= Songs from the Chinese Poets =

Song series

Songs from the Chinese Poets are series of settings in six parts by Granville Bantock. The English song texts were mainly supplied by Captain L. A. Cranmer Byng (1872-1945), who had also supplied the text for Choral Suite from the Chinese (1914). Launcelot Alfred Cranmer-Byng was part of the Byng baronets family and wrote various books on China.

In 1933 the first set were also arranged in the form of a four movement string quartet under the title In a Chinese Mirror. It was recorded for the first time by the Tippett Quartet in 2021.

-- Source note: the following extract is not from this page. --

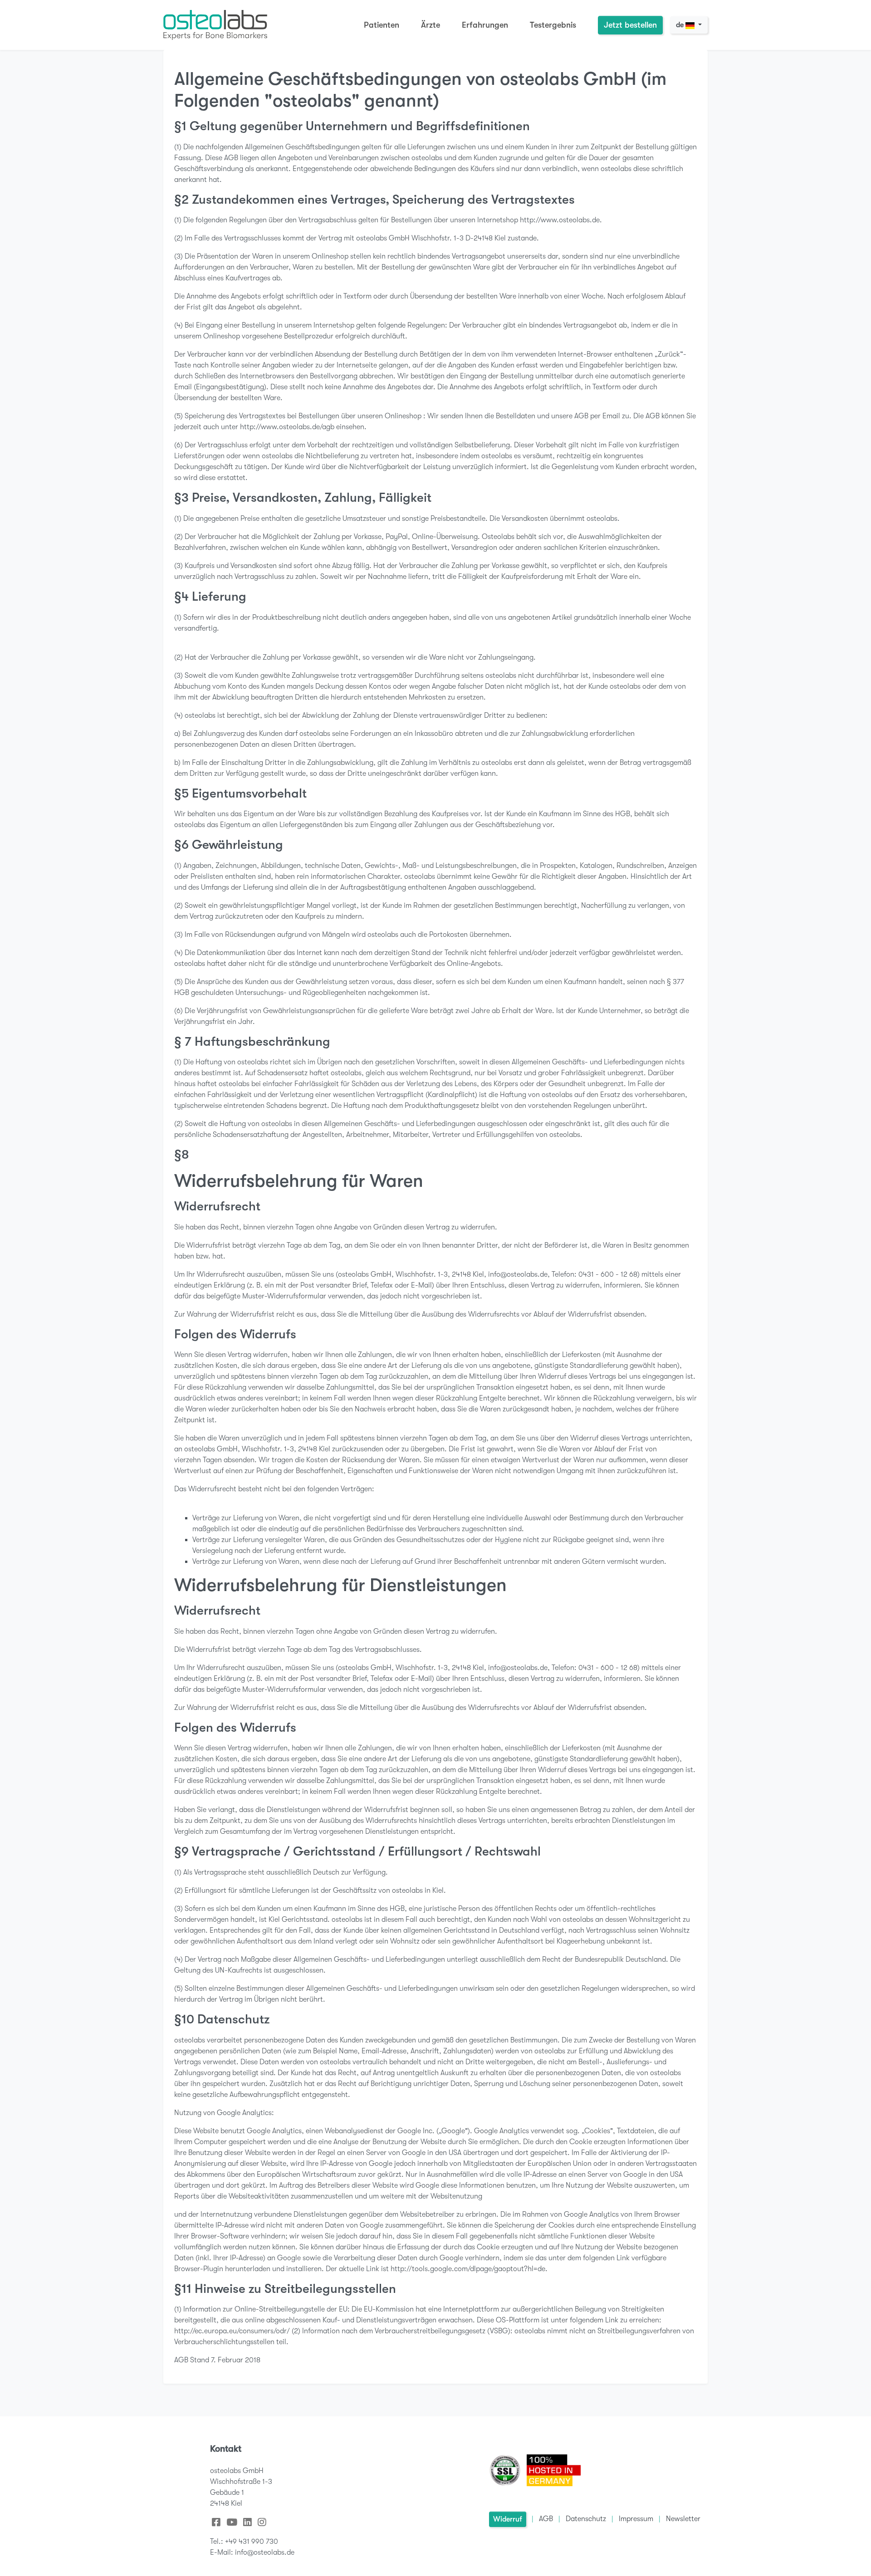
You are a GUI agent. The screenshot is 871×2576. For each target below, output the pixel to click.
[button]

Bantock also set other English translations of Chinese poetry from Edward Powys Mathers (Five Chinese Songs) and Herbert Giles (Ten Songs from the Chinese, 1943).

==Songs==
Songs from the Chinese Poets, Series I (1918)
- The old fisherman of the mists and waters
- The ghost road
- Under the moon
- The celestial weaver
- Return of spring
Songs from the Chinese Poets, Series II (1919)
- The tomb of Chao-Chün
- A dream of spring
- Desolation
- The Island of Pines
- The pavilion of abounding joy
Songs from the Chinese Poets, Series III
- From the tomb of an unknown woman
- Adrift
- The golden nenuphar
- Yung-Yang
- A feast of lanterns
Songs from the Chinese Poets, Series IV
- Autumn across the Frontier
- The Kingfisher's Tower
- On the banks of Jo-Eh
- Despair
- The last revel
Songs from the Chinese Poets, Series V
- The court of dreams
- Down the Hwai
- Night on the mountain
- The lost one
- Memories with the dusk return
- And there are tears
Songs from the Chinese Poets, Series VI
- The King of Tang
- Wild geese
- Exile
- Willow flowers
- Dreaming at Golden Hill
- Galloping home

==Recordings==
John McCormack recorded "Desolation" in Australia in 1927.